In a letter to Postal Service officials, Santa Fe Mayor David Coss wrote that he was led to believe, from Postal Service officials themselves, that they would seek community input through public meetings before proceeding with a move.
“I formally appeal what continues to appear to be a unilateral decision to relocate Santa Fe’s main post office — demonstrated by the lack of a public meeting held by the Postal Service to develop an understanding of our community’s short and long-term needs,” Coss wrote in a letter dated Thursday.
“As Mayor, I must respectfully reiterate that community input is essential prior to making such an important decision that directly affects the daily lives of our residents and business owners,” Coss wrote.
Post Service officials informed the city in July that the agency has identified Sanbusco Market Center on Montezuma Street as its preferred location for Santa Fe’s new main post office. A site at 100 N. Guadalupe St. that used to house a bank is the agency’s second choice.
“We believe either of these sites will provide the community with an upgraded, modern facility that offers a safe working environment for our employees and the level of service expected by our customers,” USPS real estate specialist Angela Kuhl said in a July 24 letter to Coss.
Kuhl also said the USPS had approached the Montoya building’s landlord — the federal government — about remaining in the main post office’s current space “under fair terms.” However, “reasonable rates could not be agreed to and alternate quarters must be pursued,” Kuhl said.

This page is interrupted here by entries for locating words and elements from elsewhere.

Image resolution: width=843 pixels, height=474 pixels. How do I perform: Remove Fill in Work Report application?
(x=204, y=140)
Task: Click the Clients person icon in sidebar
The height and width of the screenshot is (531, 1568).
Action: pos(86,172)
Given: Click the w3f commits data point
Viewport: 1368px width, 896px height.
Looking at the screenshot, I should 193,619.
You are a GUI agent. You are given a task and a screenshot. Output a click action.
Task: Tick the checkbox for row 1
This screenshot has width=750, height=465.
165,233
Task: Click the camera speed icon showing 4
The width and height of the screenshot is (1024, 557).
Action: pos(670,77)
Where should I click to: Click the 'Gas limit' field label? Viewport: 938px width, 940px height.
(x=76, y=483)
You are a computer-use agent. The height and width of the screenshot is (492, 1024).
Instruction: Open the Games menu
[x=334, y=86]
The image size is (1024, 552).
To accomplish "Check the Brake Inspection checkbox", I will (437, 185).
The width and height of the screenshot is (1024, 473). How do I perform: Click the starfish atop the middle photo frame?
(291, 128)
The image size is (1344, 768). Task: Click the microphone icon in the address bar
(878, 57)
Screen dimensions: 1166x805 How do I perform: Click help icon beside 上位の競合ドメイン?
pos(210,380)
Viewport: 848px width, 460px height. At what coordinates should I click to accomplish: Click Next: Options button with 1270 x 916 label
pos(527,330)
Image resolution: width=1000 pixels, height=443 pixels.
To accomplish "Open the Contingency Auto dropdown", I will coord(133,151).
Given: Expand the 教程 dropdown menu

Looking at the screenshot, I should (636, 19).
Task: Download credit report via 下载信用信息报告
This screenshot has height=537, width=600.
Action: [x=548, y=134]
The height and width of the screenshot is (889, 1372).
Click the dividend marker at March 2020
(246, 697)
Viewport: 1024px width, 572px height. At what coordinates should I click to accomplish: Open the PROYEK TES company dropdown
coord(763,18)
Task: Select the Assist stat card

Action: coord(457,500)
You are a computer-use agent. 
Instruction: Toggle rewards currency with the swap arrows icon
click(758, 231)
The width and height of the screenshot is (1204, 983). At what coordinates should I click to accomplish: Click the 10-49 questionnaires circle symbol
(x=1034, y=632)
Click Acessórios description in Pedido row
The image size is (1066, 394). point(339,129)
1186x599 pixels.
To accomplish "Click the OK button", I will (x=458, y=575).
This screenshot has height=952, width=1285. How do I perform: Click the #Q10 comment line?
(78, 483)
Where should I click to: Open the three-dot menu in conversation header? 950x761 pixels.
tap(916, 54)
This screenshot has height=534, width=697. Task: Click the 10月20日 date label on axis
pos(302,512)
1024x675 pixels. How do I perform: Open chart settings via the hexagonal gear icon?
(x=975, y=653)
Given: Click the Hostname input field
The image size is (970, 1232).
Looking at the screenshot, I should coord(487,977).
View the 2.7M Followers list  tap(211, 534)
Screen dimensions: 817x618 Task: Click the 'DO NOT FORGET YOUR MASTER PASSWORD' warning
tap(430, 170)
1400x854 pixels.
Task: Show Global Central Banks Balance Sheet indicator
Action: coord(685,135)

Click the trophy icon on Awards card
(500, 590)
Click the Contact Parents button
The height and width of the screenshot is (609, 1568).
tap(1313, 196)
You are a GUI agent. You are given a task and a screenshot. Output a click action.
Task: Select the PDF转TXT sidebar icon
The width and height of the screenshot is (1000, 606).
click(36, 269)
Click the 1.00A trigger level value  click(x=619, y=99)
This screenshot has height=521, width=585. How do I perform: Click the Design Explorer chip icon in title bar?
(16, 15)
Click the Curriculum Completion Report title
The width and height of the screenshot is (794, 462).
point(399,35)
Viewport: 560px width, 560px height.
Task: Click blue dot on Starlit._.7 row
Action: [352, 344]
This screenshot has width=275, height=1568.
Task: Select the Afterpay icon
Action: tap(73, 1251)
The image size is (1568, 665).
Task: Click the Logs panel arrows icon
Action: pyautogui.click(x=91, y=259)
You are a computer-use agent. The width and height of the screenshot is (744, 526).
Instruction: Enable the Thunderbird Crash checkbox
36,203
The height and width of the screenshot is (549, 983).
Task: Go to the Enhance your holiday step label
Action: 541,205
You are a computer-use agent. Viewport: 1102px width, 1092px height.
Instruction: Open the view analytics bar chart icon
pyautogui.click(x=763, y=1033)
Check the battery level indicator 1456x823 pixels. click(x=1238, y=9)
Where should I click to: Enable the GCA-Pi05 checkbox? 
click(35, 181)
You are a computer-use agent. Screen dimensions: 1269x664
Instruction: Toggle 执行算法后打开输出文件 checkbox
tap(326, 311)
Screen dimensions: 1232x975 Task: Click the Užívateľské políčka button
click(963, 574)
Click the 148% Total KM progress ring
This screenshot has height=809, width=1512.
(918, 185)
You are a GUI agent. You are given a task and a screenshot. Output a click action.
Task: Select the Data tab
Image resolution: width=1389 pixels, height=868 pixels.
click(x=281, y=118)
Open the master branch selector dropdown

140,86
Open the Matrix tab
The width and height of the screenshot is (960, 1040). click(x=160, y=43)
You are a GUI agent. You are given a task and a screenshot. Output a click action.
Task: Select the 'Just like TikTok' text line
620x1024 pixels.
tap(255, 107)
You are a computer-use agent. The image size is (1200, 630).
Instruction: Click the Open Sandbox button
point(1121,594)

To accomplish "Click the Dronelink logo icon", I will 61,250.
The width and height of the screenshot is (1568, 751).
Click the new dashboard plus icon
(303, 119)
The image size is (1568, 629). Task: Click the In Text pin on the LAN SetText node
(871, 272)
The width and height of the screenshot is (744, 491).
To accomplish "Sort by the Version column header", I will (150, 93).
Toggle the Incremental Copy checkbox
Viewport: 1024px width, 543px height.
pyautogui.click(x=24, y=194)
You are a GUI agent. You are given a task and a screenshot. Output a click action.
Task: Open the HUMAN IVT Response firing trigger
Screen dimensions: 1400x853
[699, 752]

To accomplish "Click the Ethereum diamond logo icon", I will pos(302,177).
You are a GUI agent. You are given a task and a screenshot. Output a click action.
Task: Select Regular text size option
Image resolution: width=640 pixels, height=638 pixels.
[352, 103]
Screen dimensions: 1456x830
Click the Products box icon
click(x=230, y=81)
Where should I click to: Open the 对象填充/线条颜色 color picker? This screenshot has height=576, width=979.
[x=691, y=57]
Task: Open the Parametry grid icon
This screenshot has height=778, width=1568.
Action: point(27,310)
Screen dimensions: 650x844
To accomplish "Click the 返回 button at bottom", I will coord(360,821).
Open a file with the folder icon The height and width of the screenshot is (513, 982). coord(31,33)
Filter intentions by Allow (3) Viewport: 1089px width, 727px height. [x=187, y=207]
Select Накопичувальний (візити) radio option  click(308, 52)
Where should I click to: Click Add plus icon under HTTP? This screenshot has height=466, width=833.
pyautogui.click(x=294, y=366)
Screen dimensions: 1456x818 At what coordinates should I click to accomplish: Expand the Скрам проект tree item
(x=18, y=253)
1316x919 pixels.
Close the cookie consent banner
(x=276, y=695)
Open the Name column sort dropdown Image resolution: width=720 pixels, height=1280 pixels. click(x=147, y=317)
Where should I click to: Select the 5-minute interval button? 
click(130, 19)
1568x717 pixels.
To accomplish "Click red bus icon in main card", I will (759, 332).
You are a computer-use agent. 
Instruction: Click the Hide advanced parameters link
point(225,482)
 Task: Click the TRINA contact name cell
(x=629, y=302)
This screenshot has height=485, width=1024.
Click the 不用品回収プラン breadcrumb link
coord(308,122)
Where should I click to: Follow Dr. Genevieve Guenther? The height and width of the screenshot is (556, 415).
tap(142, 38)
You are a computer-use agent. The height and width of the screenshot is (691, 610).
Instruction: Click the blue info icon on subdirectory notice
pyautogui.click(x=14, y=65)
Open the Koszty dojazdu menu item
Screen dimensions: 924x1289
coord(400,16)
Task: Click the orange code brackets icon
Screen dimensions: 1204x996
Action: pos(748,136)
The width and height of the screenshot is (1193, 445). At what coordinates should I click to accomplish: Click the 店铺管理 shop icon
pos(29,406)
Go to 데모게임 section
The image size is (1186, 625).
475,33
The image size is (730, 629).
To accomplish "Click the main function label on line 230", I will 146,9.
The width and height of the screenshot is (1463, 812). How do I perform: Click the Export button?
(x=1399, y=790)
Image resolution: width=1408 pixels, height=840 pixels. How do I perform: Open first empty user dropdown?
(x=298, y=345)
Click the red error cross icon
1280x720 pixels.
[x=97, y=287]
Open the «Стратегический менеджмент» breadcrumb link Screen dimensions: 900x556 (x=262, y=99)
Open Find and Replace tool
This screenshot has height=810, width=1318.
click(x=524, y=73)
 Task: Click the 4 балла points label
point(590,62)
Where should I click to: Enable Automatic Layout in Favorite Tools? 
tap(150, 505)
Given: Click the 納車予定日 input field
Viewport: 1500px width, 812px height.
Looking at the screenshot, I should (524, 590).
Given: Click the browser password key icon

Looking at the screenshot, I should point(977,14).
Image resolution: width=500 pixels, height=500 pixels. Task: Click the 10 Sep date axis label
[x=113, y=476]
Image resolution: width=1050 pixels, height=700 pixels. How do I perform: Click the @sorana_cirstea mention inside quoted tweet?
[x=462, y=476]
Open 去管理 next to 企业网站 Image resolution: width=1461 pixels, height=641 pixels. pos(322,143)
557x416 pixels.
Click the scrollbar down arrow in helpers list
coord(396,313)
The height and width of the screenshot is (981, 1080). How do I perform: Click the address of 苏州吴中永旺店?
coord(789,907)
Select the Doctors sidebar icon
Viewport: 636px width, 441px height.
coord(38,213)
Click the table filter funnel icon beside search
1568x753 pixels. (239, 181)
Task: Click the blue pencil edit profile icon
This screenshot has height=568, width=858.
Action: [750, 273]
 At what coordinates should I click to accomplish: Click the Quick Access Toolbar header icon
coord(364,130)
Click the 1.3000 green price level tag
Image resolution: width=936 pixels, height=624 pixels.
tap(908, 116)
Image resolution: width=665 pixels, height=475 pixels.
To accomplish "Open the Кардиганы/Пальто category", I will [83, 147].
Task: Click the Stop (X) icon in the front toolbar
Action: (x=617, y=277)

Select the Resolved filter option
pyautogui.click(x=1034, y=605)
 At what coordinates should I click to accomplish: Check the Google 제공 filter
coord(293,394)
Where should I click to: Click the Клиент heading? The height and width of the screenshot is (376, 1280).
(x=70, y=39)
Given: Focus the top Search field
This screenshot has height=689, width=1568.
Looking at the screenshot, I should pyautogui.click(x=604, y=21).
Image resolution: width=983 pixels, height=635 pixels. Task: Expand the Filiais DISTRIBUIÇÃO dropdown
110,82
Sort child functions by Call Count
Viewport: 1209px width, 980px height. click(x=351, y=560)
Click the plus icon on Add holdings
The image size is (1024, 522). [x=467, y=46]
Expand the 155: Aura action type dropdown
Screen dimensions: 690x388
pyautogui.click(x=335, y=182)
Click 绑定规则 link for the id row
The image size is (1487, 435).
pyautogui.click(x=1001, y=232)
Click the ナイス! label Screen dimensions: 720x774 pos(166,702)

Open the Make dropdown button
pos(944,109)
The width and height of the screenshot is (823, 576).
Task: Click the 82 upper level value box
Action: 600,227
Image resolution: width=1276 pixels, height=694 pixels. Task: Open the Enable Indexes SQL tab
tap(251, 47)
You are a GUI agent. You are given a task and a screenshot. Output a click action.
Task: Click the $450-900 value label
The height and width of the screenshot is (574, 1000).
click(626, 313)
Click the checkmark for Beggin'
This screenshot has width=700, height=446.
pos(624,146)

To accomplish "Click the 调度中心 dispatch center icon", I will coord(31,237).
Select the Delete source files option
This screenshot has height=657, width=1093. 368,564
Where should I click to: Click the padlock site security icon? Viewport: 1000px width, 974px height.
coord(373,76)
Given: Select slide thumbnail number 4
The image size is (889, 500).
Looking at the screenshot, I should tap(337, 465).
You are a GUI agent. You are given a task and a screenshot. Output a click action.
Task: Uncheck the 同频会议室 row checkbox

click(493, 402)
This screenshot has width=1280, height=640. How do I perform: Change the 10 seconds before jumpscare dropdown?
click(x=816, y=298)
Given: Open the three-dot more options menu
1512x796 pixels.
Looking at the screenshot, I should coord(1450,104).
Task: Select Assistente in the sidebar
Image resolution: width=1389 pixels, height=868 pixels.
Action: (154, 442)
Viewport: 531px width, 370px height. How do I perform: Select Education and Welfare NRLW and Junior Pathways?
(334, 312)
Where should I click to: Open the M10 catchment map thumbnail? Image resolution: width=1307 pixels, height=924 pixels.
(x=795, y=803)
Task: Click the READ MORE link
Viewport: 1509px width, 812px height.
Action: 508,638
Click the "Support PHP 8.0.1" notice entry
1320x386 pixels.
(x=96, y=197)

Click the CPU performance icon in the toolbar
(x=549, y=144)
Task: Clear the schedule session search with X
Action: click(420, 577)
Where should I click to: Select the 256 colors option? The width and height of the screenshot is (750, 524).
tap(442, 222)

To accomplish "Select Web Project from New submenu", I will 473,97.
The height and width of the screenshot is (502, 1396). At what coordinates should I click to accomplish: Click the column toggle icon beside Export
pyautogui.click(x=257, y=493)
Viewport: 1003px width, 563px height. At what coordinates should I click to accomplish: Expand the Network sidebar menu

Postal Service officials first publicly said last fall that they were considering moving retail and mail carrier operations from the Joseph M. Montoya Federal Building to other locations. The agency promised that retail services would continue to be offered in the downtown Santa Fe area.
Postal Service officials said at the time that the move was part of consolidation efforts initiated by USPS in recent years to stem annual losses in the billions of dollars. The USPS experienced a $15.9 billion shortfall in the 2012 fiscal year, around $11.1 billion of that due to retirement benefit obligations. At the same time, it’s grappled with a 25 percent reduction in mail volume over the past five years.